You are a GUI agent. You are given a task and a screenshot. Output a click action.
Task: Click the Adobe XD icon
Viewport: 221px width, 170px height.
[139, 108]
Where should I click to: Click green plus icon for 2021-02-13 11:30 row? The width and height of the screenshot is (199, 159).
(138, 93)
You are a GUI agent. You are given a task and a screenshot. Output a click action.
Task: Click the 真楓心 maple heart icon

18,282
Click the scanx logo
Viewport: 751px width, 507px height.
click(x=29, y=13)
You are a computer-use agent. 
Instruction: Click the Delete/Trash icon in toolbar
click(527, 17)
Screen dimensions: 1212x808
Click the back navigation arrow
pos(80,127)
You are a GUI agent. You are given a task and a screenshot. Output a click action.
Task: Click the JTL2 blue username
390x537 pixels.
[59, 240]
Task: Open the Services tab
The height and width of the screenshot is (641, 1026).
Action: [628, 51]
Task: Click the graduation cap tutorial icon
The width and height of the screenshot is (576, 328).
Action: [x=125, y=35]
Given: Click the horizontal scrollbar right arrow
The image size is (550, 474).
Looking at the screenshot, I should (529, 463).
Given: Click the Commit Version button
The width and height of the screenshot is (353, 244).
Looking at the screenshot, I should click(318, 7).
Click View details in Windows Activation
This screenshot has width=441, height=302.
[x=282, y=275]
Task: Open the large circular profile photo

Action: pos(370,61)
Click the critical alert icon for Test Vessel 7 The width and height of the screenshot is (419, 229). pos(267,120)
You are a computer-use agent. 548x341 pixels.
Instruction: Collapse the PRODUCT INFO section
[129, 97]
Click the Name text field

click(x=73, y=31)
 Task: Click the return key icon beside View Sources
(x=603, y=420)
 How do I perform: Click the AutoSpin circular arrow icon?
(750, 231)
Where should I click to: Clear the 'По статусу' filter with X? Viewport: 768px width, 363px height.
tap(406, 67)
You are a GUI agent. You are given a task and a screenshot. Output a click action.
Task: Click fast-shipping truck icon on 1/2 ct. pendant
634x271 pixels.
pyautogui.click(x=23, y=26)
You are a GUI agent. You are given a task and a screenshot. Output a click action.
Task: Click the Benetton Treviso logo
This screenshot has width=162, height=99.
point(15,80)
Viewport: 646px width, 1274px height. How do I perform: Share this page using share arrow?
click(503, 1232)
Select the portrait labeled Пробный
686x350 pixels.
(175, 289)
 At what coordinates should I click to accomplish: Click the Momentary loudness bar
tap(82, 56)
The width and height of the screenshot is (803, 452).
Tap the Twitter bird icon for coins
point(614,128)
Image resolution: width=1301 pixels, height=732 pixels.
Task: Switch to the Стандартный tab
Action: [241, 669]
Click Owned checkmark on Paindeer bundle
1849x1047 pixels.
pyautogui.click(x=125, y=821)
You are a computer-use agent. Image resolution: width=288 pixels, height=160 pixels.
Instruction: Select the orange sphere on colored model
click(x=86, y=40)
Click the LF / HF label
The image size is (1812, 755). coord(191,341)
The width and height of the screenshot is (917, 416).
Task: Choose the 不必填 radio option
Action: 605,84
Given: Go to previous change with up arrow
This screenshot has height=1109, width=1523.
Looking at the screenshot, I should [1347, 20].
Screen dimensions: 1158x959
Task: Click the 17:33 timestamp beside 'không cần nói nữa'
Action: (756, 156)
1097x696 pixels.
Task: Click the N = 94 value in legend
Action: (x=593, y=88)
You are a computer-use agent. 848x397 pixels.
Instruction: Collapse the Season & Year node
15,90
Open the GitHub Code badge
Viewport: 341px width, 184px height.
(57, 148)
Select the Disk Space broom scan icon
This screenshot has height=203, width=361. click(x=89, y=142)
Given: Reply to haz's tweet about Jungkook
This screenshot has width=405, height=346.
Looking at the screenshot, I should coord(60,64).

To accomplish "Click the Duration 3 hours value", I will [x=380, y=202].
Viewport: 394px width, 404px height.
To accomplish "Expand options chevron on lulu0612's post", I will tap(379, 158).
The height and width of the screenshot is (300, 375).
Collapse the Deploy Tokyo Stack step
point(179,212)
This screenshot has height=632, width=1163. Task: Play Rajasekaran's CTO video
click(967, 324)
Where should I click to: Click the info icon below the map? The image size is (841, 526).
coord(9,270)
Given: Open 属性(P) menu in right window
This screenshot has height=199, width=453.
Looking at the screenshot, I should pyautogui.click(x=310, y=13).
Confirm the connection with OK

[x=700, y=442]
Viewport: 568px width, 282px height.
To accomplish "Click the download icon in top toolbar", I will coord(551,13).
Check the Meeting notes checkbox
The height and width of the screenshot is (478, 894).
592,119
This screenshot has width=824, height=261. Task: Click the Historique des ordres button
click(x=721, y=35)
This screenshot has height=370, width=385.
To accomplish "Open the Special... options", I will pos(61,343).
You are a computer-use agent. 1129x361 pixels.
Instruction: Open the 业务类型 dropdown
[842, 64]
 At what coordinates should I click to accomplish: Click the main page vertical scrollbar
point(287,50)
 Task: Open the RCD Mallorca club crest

════════════════════

## Exercise details
The answer should consist of the full listing, repeated exactly.

## Output below
You are a GUI agent. You are given a task and a screenshot. Output a click action.
Task: Click the Adobe XD icon
Viewport: 221px width, 170px height.
[139, 108]
Where should I click to: Click green plus icon for 2021-02-13 11:30 row? The width and height of the screenshot is (199, 159).
(138, 93)
You are a GUI agent. You are given a task and a screenshot. Output a click action.
Task: Click the 真楓心 maple heart icon

18,282
Click the scanx logo
Viewport: 751px width, 507px height.
click(x=29, y=13)
You are a computer-use agent. 
Instruction: Click the Delete/Trash icon in toolbar
click(527, 17)
Screen dimensions: 1212x808
Click the back navigation arrow
pos(80,127)
You are a GUI agent. You are given a task and a screenshot. Output a click action.
Task: Click the JTL2 blue username
390x537 pixels.
[59, 240]
Task: Open the Services tab
The height and width of the screenshot is (641, 1026).
Action: [628, 51]
Task: Click the graduation cap tutorial icon
The width and height of the screenshot is (576, 328).
Action: [x=125, y=35]
Given: Click the horizontal scrollbar right arrow
The image size is (550, 474).
Looking at the screenshot, I should (529, 463).
Given: Click the Commit Version button
The width and height of the screenshot is (353, 244).
Looking at the screenshot, I should click(318, 7).
Click View details in Windows Activation
This screenshot has width=441, height=302.
[x=282, y=275]
Task: Open the large circular profile photo

Action: pos(370,61)
Click the critical alert icon for Test Vessel 7 The width and height of the screenshot is (419, 229). pos(267,120)
You are a computer-use agent. 548x341 pixels.
Instruction: Collapse the PRODUCT INFO section
[129, 97]
Click the Name text field

click(x=73, y=31)
 Task: Click the return key icon beside View Sources
(x=603, y=420)
 How do I perform: Click the AutoSpin circular arrow icon?
(750, 231)
Where should I click to: Clear the 'По статусу' filter with X? Viewport: 768px width, 363px height.
tap(406, 67)
You are a GUI agent. You are given a task and a screenshot. Output a click action.
Task: Click fast-shipping truck icon on 1/2 ct. pendant
634x271 pixels.
pyautogui.click(x=23, y=26)
You are a GUI agent. You are given a task and a screenshot. Output a click action.
Task: Click the Benetton Treviso logo
This screenshot has width=162, height=99.
point(15,80)
Viewport: 646px width, 1274px height. How do I perform: Share this page using share arrow?
click(503, 1232)
Select the portrait labeled Пробный
686x350 pixels.
(175, 289)
 At what coordinates should I click to accomplish: Click the Momentary loudness bar
tap(82, 56)
The width and height of the screenshot is (803, 452).
Tap the Twitter bird icon for coins
point(614,128)
Image resolution: width=1301 pixels, height=732 pixels.
Task: Switch to the Стандартный tab
Action: [241, 669]
Click Owned checkmark on Paindeer bundle
1849x1047 pixels.
pyautogui.click(x=125, y=821)
You are a computer-use agent. Image resolution: width=288 pixels, height=160 pixels.
Instruction: Select the orange sphere on colored model
click(x=86, y=40)
Click the LF / HF label
The image size is (1812, 755). coord(191,341)
The width and height of the screenshot is (917, 416).
Task: Choose the 不必填 radio option
Action: 605,84
Given: Go to previous change with up arrow
This screenshot has height=1109, width=1523.
Looking at the screenshot, I should [1347, 20].
Screen dimensions: 1158x959
Task: Click the 17:33 timestamp beside 'không cần nói nữa'
Action: (756, 156)
1097x696 pixels.
Task: Click the N = 94 value in legend
Action: (x=593, y=88)
You are a computer-use agent. 848x397 pixels.
Instruction: Collapse the Season & Year node
15,90
Open the GitHub Code badge
Viewport: 341px width, 184px height.
(57, 148)
Select the Disk Space broom scan icon
This screenshot has height=203, width=361. click(x=89, y=142)
Given: Reply to haz's tweet about Jungkook
This screenshot has width=405, height=346.
Looking at the screenshot, I should coord(60,64).

To accomplish "Click the Duration 3 hours value", I will [x=380, y=202].
Viewport: 394px width, 404px height.
To accomplish "Expand options chevron on lulu0612's post", I will tap(379, 158).
The height and width of the screenshot is (300, 375).
Collapse the Deploy Tokyo Stack step
point(179,212)
This screenshot has height=632, width=1163. Task: Play Rajasekaran's CTO video
click(967, 324)
Where should I click to: Click the info icon below the map? The image size is (841, 526).
coord(9,270)
Given: Open 属性(P) menu in right window
This screenshot has height=199, width=453.
Looking at the screenshot, I should pyautogui.click(x=310, y=13).
Confirm the connection with OK

[x=700, y=442]
Viewport: 568px width, 282px height.
To accomplish "Click the download icon in top toolbar", I will coord(551,13).
Check the Meeting notes checkbox
The height and width of the screenshot is (478, 894).
592,119
This screenshot has width=824, height=261. Task: Click the Historique des ordres button
click(x=721, y=35)
This screenshot has height=370, width=385.
To accomplish "Open the Special... options", I will pos(61,343).
You are a computer-use agent. 1129x361 pixels.
Instruction: Open the 业务类型 dropdown
[842, 64]
 At what coordinates should I click to accomplish: Click the main page vertical scrollbar
point(287,50)
 Task: Open the RCD Mallorca club crest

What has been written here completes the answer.